§ **Task set**
a. In the Sibelius forum thread, on which macOS version does Zedcars say Sibelius 6.2 still loads?
b. State whether each statement agrees with the Sibelius forum thread, and quote the words that decide it: (i) Sibelius 6 support for OS X ended at version 10.9. (ii) Zedcars downloaded the Dorico demo a week ago. (iii) brek went through a similar problem with Sibelius 5.
c. Carry on the Sibelius forum thread from the point where it stops.

§ **Extract to read**

==========

I'll bear that in mind. I'm still hoping I can get this working though.

I downloaded the dorico demo yesterday and have been using it on a simple one line vocal part. It's too early to say if I am going to take to it. I need to get muscle memory going first 

Cheers.


----------



## Zedcars (May 19, 2019)

ptram said:


> Sibelius 6.2 works fine on Mac High Sierra. While I’m not using it regularly, I didn't note any crash during use.
> 
> Paolo


Thank you. Yes, I can launch 6.2 in demo mode (i.e. saving disabled) and it seems to work just fine. Just need to register the damned thing. I'll phone them tomorrow.


----------



## Zedcars (May 19, 2019)

brek said:


> Sibelius 6 support for OS X ended way back at 10.9. That might explain some of your issues. Even if you can figure out the authorization, it's likely to crash on load.
> You're going to need to upgrade to a newer version of Sibelius or try on a Windows machine. It sucks, but is what it is.
> I went though the same thing a few years ago (edit: this was on Sibelius 5, which wouldn't open on 10.10).


I can still load 6.2 on Mojave, just not save which is due to it being unregistered.


----------



## Zedcars (May 19, 2019)

lumcas said:


> As much as I would like to help you, I have to leave you with "Welcome to the Avid world". My guess is you will have to sort this one out by contacting Avid support, preferably by phone.

==========

§ **Material**

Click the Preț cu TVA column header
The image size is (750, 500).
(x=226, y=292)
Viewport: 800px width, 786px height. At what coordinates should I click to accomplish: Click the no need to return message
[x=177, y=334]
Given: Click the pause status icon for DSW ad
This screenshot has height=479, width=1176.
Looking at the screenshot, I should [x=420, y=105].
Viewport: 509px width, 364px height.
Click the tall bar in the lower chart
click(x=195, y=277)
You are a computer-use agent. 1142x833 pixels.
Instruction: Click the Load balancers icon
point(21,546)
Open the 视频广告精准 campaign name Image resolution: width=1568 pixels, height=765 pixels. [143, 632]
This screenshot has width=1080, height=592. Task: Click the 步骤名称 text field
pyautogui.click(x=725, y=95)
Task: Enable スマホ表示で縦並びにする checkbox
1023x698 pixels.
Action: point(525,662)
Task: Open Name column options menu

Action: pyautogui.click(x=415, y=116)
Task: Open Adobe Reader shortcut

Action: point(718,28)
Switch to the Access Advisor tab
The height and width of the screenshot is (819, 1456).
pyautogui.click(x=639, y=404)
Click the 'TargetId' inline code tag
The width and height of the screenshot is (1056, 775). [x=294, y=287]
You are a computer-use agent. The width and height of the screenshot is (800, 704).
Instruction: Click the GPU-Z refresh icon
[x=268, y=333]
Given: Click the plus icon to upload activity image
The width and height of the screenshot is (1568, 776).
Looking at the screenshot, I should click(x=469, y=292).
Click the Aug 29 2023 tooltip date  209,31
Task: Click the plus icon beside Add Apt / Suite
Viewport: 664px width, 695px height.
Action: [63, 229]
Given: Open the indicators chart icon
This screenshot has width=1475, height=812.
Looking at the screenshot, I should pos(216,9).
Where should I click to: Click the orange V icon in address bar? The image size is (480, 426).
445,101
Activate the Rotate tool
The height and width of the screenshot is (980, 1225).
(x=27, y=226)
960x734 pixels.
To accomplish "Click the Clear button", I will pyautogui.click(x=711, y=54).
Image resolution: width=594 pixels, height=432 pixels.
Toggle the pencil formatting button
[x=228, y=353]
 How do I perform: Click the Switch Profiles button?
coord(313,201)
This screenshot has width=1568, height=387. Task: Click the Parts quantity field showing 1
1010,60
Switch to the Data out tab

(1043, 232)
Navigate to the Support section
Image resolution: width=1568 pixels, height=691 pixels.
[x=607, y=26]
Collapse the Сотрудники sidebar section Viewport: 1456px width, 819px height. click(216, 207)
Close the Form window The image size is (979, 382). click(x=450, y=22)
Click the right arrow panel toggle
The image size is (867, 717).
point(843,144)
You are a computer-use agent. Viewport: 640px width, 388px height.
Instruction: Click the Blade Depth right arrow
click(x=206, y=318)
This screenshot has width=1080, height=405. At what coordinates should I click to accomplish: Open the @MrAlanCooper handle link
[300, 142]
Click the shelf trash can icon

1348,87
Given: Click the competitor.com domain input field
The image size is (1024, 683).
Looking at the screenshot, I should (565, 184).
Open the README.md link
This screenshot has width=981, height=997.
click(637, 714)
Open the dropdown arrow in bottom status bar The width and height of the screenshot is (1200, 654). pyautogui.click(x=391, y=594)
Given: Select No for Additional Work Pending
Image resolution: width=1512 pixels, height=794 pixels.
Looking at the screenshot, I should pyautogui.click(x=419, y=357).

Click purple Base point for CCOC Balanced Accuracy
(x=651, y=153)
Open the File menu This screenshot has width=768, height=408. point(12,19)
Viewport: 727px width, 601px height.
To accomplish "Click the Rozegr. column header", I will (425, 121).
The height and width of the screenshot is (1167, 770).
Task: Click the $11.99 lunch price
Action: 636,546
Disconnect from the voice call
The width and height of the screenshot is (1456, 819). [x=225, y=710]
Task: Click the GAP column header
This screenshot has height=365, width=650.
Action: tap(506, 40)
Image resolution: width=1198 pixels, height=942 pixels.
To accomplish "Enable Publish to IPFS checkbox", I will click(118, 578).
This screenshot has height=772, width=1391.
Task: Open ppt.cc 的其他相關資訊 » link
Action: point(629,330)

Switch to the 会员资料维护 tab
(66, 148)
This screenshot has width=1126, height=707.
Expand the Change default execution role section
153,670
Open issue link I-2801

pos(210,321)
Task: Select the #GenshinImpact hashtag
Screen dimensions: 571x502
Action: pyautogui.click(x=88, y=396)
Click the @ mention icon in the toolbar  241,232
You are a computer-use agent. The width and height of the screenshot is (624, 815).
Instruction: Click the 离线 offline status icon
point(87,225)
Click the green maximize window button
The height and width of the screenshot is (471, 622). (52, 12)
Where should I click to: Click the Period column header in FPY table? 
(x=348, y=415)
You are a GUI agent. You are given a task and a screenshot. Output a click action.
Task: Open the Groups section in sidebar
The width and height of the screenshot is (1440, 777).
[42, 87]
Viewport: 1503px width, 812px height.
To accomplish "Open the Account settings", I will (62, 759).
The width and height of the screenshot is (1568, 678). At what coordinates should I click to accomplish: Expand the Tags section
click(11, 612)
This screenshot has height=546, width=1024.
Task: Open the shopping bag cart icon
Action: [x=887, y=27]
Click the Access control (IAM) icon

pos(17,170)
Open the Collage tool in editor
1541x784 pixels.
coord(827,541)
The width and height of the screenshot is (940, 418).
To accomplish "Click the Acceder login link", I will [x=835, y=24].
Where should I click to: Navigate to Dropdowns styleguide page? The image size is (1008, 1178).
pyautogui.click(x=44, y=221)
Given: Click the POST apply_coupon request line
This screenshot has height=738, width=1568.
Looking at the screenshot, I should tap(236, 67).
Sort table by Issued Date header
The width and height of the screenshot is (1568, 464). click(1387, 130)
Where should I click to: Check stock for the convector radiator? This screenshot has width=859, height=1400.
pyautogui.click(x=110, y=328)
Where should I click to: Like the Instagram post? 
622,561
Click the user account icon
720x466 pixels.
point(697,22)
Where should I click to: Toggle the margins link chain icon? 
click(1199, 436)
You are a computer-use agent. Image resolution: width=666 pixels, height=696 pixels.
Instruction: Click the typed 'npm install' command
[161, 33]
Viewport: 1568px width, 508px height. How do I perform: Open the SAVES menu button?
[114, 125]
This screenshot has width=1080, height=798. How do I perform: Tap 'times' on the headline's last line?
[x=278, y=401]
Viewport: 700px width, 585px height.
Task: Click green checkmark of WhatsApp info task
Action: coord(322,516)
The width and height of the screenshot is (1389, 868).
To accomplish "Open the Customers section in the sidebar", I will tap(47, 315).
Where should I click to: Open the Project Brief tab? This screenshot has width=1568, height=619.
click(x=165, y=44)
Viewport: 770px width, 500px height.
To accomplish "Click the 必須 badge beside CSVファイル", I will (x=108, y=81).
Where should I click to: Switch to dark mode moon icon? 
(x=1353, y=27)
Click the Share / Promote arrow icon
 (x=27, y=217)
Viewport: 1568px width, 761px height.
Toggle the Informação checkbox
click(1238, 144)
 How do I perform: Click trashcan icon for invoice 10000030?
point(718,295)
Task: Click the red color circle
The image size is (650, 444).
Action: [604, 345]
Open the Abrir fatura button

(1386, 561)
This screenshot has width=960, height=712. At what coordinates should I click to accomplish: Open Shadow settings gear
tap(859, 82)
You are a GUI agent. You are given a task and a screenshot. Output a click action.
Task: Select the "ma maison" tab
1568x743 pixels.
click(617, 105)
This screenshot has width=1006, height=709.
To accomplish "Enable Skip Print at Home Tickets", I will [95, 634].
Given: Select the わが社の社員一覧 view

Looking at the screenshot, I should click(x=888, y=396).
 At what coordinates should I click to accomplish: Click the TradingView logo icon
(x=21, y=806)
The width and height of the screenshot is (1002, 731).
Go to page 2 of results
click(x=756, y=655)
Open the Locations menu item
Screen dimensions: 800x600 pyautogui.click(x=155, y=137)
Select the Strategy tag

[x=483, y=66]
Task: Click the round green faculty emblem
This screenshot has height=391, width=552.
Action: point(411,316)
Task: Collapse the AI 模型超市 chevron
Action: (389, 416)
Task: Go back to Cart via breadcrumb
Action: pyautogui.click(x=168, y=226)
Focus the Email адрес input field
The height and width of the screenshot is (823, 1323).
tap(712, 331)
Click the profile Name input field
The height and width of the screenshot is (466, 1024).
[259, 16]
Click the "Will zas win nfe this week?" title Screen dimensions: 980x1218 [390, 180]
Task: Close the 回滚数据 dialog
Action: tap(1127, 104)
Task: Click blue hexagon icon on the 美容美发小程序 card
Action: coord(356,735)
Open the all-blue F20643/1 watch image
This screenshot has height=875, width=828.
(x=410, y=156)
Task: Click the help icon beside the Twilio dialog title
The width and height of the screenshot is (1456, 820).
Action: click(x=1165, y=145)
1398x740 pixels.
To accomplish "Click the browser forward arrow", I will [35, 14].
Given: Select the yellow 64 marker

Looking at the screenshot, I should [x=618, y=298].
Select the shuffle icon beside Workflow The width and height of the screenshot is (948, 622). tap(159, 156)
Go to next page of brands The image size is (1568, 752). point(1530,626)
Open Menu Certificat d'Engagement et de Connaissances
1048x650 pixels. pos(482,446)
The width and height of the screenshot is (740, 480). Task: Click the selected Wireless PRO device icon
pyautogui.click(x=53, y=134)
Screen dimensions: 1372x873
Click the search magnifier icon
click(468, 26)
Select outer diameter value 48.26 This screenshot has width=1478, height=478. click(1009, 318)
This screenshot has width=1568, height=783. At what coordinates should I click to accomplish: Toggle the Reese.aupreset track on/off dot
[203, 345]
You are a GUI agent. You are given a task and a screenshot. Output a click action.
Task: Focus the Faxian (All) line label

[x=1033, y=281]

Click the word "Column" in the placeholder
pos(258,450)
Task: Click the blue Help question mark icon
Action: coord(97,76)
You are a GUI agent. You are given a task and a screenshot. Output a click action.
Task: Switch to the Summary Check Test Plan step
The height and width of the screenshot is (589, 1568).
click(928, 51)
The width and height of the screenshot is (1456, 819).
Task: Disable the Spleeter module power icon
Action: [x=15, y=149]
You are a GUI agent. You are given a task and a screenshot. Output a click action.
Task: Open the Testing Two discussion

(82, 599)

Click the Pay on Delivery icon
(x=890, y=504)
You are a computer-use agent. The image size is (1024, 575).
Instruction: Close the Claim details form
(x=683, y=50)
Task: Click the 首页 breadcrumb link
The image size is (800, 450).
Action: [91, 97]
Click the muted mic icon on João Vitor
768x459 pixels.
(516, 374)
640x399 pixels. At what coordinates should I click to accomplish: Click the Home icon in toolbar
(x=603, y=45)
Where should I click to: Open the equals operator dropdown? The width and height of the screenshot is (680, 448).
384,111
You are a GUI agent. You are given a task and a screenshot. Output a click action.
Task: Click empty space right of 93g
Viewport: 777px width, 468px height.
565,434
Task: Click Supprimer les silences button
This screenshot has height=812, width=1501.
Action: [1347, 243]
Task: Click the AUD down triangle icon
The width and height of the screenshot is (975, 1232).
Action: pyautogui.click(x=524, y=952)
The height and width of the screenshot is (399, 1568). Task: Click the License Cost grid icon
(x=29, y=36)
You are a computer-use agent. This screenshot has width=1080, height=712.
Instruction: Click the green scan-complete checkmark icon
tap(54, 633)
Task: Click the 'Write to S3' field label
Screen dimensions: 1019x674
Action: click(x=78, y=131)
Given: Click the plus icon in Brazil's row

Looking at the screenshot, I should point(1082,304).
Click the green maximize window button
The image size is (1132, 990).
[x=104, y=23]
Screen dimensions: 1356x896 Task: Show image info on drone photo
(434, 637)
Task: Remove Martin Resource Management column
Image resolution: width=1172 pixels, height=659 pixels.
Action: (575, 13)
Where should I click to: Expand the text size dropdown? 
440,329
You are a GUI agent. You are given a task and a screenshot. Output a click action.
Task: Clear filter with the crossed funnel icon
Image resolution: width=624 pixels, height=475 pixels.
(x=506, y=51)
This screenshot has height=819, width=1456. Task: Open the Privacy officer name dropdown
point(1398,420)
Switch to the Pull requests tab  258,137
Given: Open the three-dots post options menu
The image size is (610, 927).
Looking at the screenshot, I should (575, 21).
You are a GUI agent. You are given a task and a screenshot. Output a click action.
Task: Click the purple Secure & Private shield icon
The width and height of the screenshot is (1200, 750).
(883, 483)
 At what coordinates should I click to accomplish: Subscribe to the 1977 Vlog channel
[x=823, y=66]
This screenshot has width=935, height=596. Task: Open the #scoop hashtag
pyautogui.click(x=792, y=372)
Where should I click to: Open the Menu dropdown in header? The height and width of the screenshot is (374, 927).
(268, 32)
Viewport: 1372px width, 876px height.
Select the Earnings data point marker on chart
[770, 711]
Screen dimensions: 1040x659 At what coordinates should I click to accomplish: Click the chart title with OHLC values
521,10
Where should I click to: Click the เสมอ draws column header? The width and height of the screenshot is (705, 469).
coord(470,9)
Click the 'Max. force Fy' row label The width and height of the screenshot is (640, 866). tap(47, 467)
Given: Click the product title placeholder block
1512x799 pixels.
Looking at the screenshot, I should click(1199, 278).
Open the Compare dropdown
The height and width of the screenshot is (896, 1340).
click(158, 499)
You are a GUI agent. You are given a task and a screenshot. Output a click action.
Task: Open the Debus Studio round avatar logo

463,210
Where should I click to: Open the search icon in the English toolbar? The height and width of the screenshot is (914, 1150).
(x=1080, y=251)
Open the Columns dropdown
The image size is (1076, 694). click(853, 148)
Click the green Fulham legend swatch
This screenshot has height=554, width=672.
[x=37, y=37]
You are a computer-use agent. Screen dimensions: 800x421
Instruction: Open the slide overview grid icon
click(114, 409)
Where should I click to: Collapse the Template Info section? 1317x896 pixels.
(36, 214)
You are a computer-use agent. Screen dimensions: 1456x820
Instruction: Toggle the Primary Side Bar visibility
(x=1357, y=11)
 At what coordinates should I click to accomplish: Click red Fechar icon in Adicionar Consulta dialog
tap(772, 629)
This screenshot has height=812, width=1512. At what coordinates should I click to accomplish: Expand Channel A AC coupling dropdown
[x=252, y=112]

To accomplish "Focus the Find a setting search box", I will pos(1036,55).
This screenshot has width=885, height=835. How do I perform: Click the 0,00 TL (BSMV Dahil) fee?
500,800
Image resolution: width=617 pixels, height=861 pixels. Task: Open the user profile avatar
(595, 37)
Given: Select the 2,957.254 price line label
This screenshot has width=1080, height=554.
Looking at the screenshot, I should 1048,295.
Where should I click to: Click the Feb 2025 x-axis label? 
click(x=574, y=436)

==========

§ **Task responses**
a. Mojave.

b.
(i) Yes: "Sibelius 6 support for OS X ended way back at 10.9."
(ii) No: "I downloaded the dorico demo yesterday"
(iii) Yes: "this was on Sibelius 5, which wouldn't open on 10.10"

c.
> 
> This is a pretty comprehensive contact page:
> 
> http://www.sibelius.com/helpcenter/contact.html



Thank you. I'll give it a go tomorrow.


----------



## stingray306 (Apr 8, 2020)

I had this problem. Luckily, you don't need to track down a registration code. As long as you have your serial number, you can solve the problem! 
When you open up the program and it asks you to register (or from the help menu), click the use a browser or another computer option. The website link they provide here will not work, so head over to https://secure.sibelius.com/cgi-bin/register/register.pl . Once you are there, type in your serial number, and it will give you the registration code. Simply copy and paste this into the prompt in sibelius for a registration code, fill in your name, and viola! It should be registered. This is how I solved it, hope this helps!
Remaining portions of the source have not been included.